[[ DATA FOR PROCESSING open ]]
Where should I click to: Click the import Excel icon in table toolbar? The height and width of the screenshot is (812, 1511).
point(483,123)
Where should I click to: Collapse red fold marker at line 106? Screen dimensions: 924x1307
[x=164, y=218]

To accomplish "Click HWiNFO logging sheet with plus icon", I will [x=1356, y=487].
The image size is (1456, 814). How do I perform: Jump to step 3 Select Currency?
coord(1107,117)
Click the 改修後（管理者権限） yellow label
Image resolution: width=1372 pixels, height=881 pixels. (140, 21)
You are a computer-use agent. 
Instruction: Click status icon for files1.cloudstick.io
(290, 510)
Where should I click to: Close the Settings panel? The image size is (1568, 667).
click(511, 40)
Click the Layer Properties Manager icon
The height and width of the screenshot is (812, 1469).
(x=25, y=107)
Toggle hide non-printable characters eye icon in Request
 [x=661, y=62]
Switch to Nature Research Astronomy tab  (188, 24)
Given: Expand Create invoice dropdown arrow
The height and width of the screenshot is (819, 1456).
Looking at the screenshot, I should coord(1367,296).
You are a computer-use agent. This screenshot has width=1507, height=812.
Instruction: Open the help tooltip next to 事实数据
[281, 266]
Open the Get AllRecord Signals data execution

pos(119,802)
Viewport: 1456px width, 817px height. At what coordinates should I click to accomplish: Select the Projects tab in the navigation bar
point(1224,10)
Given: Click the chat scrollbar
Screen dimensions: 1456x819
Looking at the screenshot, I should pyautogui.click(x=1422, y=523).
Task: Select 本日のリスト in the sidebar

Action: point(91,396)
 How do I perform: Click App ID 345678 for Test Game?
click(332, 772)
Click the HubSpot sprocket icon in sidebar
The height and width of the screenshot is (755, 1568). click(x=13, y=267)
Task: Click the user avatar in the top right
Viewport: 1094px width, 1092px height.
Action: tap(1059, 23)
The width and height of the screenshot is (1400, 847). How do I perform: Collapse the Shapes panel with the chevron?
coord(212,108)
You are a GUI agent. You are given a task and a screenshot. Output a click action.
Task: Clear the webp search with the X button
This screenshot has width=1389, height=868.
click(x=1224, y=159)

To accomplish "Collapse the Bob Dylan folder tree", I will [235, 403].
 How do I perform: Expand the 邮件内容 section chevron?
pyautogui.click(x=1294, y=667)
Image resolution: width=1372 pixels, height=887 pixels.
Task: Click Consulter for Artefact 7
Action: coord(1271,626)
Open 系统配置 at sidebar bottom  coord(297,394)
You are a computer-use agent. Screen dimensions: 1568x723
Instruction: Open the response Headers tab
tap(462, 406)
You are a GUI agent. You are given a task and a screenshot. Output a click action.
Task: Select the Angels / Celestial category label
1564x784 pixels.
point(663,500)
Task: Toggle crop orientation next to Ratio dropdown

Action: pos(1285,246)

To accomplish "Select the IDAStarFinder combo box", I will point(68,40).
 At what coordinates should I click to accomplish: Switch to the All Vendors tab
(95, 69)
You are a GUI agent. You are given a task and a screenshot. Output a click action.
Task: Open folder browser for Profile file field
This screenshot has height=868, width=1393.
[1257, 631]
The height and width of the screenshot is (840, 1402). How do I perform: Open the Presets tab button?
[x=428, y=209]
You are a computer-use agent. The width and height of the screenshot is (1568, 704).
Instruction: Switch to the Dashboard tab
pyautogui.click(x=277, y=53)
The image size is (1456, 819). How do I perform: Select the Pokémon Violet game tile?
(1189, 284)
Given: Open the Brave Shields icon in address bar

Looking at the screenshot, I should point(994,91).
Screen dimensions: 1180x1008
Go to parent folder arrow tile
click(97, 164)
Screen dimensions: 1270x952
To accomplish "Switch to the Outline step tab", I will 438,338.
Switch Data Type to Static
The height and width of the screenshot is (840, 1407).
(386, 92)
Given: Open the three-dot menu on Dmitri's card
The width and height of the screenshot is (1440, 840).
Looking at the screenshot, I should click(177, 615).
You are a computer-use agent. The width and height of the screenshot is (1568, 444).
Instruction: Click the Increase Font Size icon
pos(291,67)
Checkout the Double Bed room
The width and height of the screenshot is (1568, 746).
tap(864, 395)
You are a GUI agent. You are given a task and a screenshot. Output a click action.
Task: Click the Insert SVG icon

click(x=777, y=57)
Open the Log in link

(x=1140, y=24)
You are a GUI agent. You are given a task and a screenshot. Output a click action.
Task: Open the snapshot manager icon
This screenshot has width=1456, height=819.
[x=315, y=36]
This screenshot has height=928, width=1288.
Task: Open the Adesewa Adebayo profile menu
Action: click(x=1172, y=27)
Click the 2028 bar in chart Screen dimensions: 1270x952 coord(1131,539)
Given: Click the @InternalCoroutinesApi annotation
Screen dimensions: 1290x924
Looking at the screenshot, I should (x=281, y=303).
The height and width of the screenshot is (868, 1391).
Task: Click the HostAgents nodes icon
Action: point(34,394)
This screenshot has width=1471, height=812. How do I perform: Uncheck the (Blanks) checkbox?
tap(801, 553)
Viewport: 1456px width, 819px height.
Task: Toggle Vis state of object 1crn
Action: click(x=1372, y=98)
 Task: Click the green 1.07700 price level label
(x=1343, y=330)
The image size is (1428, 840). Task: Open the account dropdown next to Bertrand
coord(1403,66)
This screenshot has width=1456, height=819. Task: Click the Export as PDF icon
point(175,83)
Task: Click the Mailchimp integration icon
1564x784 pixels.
[[ DATA FOR PROCESSING closed ]]
_TO DO_
Retype every line of the data above exactly.

_COMPLETED TASK_
Where should I click to: Click the import Excel icon in table toolbar? The height and width of the screenshot is (812, 1511).
point(483,123)
Where should I click to: Collapse red fold marker at line 106? Screen dimensions: 924x1307
[x=164, y=218]

To accomplish "Click HWiNFO logging sheet with plus icon", I will [x=1356, y=487].
The image size is (1456, 814). How do I perform: Jump to step 3 Select Currency?
coord(1107,117)
Click the 改修後（管理者権限） yellow label
Image resolution: width=1372 pixels, height=881 pixels. (140, 21)
You are a computer-use agent. 
Instruction: Click status icon for files1.cloudstick.io
(290, 510)
Where should I click to: Close the Settings panel? The image size is (1568, 667).
click(511, 40)
Click the Layer Properties Manager icon
The height and width of the screenshot is (812, 1469).
(x=25, y=107)
Toggle hide non-printable characters eye icon in Request
 [x=661, y=62]
Switch to Nature Research Astronomy tab  (188, 24)
Given: Expand Create invoice dropdown arrow
The height and width of the screenshot is (819, 1456).
Looking at the screenshot, I should coord(1367,296).
You are a computer-use agent. This screenshot has width=1507, height=812.
Instruction: Open the help tooltip next to 事实数据
[281, 266]
Open the Get AllRecord Signals data execution

pos(119,802)
Viewport: 1456px width, 817px height. At what coordinates should I click to accomplish: Select the Projects tab in the navigation bar
point(1224,10)
Given: Click the chat scrollbar
Screen dimensions: 1456x819
Looking at the screenshot, I should pyautogui.click(x=1422, y=523).
Task: Select 本日のリスト in the sidebar

Action: point(91,396)
 How do I perform: Click App ID 345678 for Test Game?
click(332, 772)
Click the HubSpot sprocket icon in sidebar
The height and width of the screenshot is (755, 1568). click(x=13, y=267)
Task: Click the user avatar in the top right
Viewport: 1094px width, 1092px height.
Action: tap(1059, 23)
The width and height of the screenshot is (1400, 847). How do I perform: Collapse the Shapes panel with the chevron?
coord(212,108)
You are a GUI agent. You are given a task and a screenshot. Output a click action.
Task: Clear the webp search with the X button
This screenshot has width=1389, height=868.
click(x=1224, y=159)

To accomplish "Collapse the Bob Dylan folder tree", I will [235, 403].
 How do I perform: Expand the 邮件内容 section chevron?
pyautogui.click(x=1294, y=667)
Image resolution: width=1372 pixels, height=887 pixels.
Task: Click Consulter for Artefact 7
Action: coord(1271,626)
Open 系统配置 at sidebar bottom  coord(297,394)
You are a computer-use agent. Screen dimensions: 1568x723
Instruction: Open the response Headers tab
tap(462, 406)
You are a GUI agent. You are given a task and a screenshot. Output a click action.
Task: Select the Angels / Celestial category label
1564x784 pixels.
point(663,500)
Task: Toggle crop orientation next to Ratio dropdown

Action: pos(1285,246)

To accomplish "Select the IDAStarFinder combo box", I will point(68,40).
 At what coordinates should I click to accomplish: Switch to the All Vendors tab
(95, 69)
You are a GUI agent. You are given a task and a screenshot. Output a click action.
Task: Open folder browser for Profile file field
This screenshot has height=868, width=1393.
[1257, 631]
The height and width of the screenshot is (840, 1402). How do I perform: Open the Presets tab button?
[x=428, y=209]
You are a computer-use agent. The width and height of the screenshot is (1568, 704).
Instruction: Switch to the Dashboard tab
pyautogui.click(x=277, y=53)
The image size is (1456, 819). How do I perform: Select the Pokémon Violet game tile?
(1189, 284)
Given: Open the Brave Shields icon in address bar

Looking at the screenshot, I should point(994,91).
Screen dimensions: 1180x1008
Go to parent folder arrow tile
click(97, 164)
Screen dimensions: 1270x952
To accomplish "Switch to the Outline step tab", I will 438,338.
Switch Data Type to Static
The height and width of the screenshot is (840, 1407).
(386, 92)
Given: Open the three-dot menu on Dmitri's card
The width and height of the screenshot is (1440, 840).
Looking at the screenshot, I should click(177, 615).
You are a computer-use agent. The width and height of the screenshot is (1568, 444).
Instruction: Click the Increase Font Size icon
pos(291,67)
Checkout the Double Bed room
The width and height of the screenshot is (1568, 746).
tap(864, 395)
You are a GUI agent. You are given a task and a screenshot. Output a click action.
Task: Click the Insert SVG icon

click(x=777, y=57)
Open the Log in link

(x=1140, y=24)
You are a GUI agent. You are given a task and a screenshot. Output a click action.
Task: Open the snapshot manager icon
This screenshot has width=1456, height=819.
[x=315, y=36]
This screenshot has height=928, width=1288.
Task: Open the Adesewa Adebayo profile menu
Action: click(x=1172, y=27)
Click the 2028 bar in chart Screen dimensions: 1270x952 coord(1131,539)
Given: Click the @InternalCoroutinesApi annotation
Screen dimensions: 1290x924
Looking at the screenshot, I should (x=281, y=303).
The height and width of the screenshot is (868, 1391).
Task: Click the HostAgents nodes icon
Action: point(34,394)
This screenshot has width=1471, height=812. How do I perform: Uncheck the (Blanks) checkbox?
tap(801, 553)
Viewport: 1456px width, 819px height.
Task: Toggle Vis state of object 1crn
Action: click(x=1372, y=98)
 Task: Click the green 1.07700 price level label
(x=1343, y=330)
The image size is (1428, 840). Task: Open the account dropdown next to Bertrand
coord(1403,66)
This screenshot has width=1456, height=819. Task: Click the Export as PDF icon
point(175,83)
Task: Click the Mailchimp integration icon
1564x784 pixels.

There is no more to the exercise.